Settlement Statement Entry: Because the taxes are unpaid, the seller must pay the buyer for the time the seller lived there. This will be a Debit to the Seller for $1,980 and a Credit to the Buyer for $1,980. The buyer will then pay the full tax bill when it comes due later in the year.
Scenario 2: Prepaid HOA Dues
A seller in Eagle River paid their $300 monthly Homeowners Association (HOA) dues on the 1st of September. Closing is set for September 20th. (Assume a 30-day month for this specific calculation).
- Calculate the daily rate: $300 / 30 days = $10.00 per day.
- Determine the buyer's days of ownership: The buyer owns the property from September 20th through the 30th (11 days).
- Calculate the buyer's share: 11 days × $10.00 = $110.
Settlement Statement Entry: Because the seller already paid the whole month, the buyer must reimburse the seller for the days the buyer owns the home. This is a Debit to the Buyer for $110 and a Credit to the Seller for $110.
The Licensee's Role at Closing
While you are not performing the escrow duties, Alaska Real Estate Commission guidelines expect you to protect your client. When you receive the preliminary settlement statement, you should verify:
- The purchase price matches the final accepted contract.
- The earnest money deposit is accurately credited to the buyer.
- Your brokerage's commission matches the listing agreement.
- Prorations for taxes, assessments, and heating oil are mathematically correct.
Frequently Asked Questions (FAQs)
Does Alaska have a state real estate transfer tax?

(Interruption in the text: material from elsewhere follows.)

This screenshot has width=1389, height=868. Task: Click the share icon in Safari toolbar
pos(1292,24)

No. Alaska is one of the few states that does not levy a state transfer tax or documentary stamp tax on real estate transactions. However, standard recording fees at the state recorder's office still apply.

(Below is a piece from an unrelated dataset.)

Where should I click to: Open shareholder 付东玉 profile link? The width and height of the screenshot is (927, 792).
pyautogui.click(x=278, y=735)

How is heating oil handled on an Alaska settlement statement?
Heating fuel is typically measured (via a "dip test") just before closing. The buyer purchases the remaining fuel from the seller at current market prices. This results in a debit to the buyer and a credit to the seller.

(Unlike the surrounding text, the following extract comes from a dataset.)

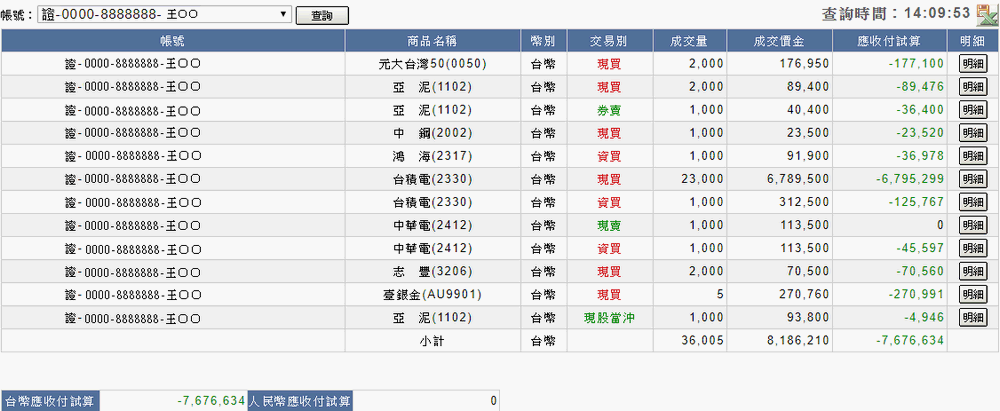Open 明細 for 志豐(3206) row

click(x=973, y=270)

Who is responsible for preparing the settlement statement in Alaska?
The title company or escrow officer is responsible for preparing the final Closing Disclosure or ALTA Settlement Statement. However, real estate licensees are responsible for reviewing the document to ensure it accurately reflects the terms of the purchase and sale agreement.
Who typically pays for title insurance in Alaska?
While all closing costs are negotiable between the parties, customary practice in Alaska is for the seller to pay for the Owner's Title Insurance policy, and for the buyer to pay for the Lender's Title Insurance policy.
On the Alaska real estate exam, who owns the property on the day of closing?
Unless the exam question explicitly states otherwise, standard practice dictates that the buyer owns the property on the day of closing. Therefore, the buyer is responsible for the expenses (and entitled to the income) for the closing day.